Love them or hate them

Love them or hate them

The issue of urban wildlife management, as in the case of urban deer in Oak Bay, is an extremely divisive issue. Some residents are quite vocal in their desire to have all deer eradicated from within the municipalities that were built within the deer’s native habitat.

Yet other residents enjoy their interactions with wildlife and find the suggestions of eradication to be ridiculous.

The vast majority of residents likely fall in the middle—those that are not willing to speak up because they don’t feel strongly either way.

Some residents call for deer eradication (red heart), some want them saved (green heart). The vast majority fall somewhere in the middle.

In 2016 Oak Bay administered a General Satisfaction Survey that included a question on deer. Of the 400 respondents, there was an approximately 50/50 split on culling deer, and of those that supported a cull, their response was based on the information that “a humane cull” was the only option available. Given that the method of culling deer involves trapping, bolt gunning and slitting the throat of deer, it is reasonable to think that of those that do support a lethal cull, would prefer a non-lethal method.

Also, keep in mind that based on the 2016 census there are 18,094 residents in Oak Bay. Those 400 survey respondents account for only 2.2% of the population of Oak Bay. So then we know that ~1% of the people love the deer, and ~1% hates the deer. The VAST majority didn’t respond because they didn’t feel strongly —that means the deer are not an issue for them. They either tolerate the deer or aren’t upset by them—but that means that these residents don’t feel any action needs to be taken to deal with the deer. 

When you consider that 1) this middle-ground majority of residents either enjoy the urban wildlife as it currently is or 2) those residents vocal about conserving wildlife—even within municipal limits—that means that the MAJORITY of residents within Oak Bay would not like to see the deer eradicated from the landscape. 

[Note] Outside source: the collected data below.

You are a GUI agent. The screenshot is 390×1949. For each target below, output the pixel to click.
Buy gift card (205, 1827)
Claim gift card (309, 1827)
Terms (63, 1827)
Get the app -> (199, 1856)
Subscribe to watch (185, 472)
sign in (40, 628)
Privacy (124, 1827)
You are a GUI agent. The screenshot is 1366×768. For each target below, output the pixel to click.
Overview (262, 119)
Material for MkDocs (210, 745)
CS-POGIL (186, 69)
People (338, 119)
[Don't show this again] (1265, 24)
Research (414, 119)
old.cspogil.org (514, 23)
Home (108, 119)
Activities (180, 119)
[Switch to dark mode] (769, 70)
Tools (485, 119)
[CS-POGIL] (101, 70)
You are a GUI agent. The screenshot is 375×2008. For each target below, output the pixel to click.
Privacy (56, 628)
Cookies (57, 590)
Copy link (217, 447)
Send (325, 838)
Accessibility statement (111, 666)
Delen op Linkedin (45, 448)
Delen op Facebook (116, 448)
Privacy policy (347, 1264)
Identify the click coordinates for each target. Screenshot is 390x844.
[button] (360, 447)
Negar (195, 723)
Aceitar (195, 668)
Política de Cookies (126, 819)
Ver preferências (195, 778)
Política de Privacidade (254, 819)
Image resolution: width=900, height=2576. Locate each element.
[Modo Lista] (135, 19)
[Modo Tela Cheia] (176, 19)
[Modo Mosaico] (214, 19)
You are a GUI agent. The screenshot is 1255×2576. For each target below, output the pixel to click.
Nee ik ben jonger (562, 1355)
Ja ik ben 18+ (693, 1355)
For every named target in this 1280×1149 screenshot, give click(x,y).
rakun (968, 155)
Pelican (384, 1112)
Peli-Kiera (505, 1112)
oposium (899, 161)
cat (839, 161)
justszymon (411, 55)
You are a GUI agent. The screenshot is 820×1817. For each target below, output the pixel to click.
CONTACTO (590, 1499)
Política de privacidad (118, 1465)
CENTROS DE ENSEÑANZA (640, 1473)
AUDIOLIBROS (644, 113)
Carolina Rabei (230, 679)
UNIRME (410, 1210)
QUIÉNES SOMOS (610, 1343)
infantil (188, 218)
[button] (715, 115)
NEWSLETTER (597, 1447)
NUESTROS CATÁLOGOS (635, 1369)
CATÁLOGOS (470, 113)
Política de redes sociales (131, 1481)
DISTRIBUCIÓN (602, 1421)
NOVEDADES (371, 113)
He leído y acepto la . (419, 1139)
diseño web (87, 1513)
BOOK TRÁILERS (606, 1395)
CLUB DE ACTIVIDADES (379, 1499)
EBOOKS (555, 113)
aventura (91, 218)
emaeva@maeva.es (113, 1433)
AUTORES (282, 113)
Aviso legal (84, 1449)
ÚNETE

It is precisely because this majority of residents in greater Victoria prefer to coexist with urban wildlife that we are working with the municipalities of Oak Bay and Esquimalt to find humane, non-lethal and non-eradication methods of urban wildlife management. Indeed, these methods will help to inform effective wildlife management throughout all the municipalities of Greater Victoria and across Vancouver Island.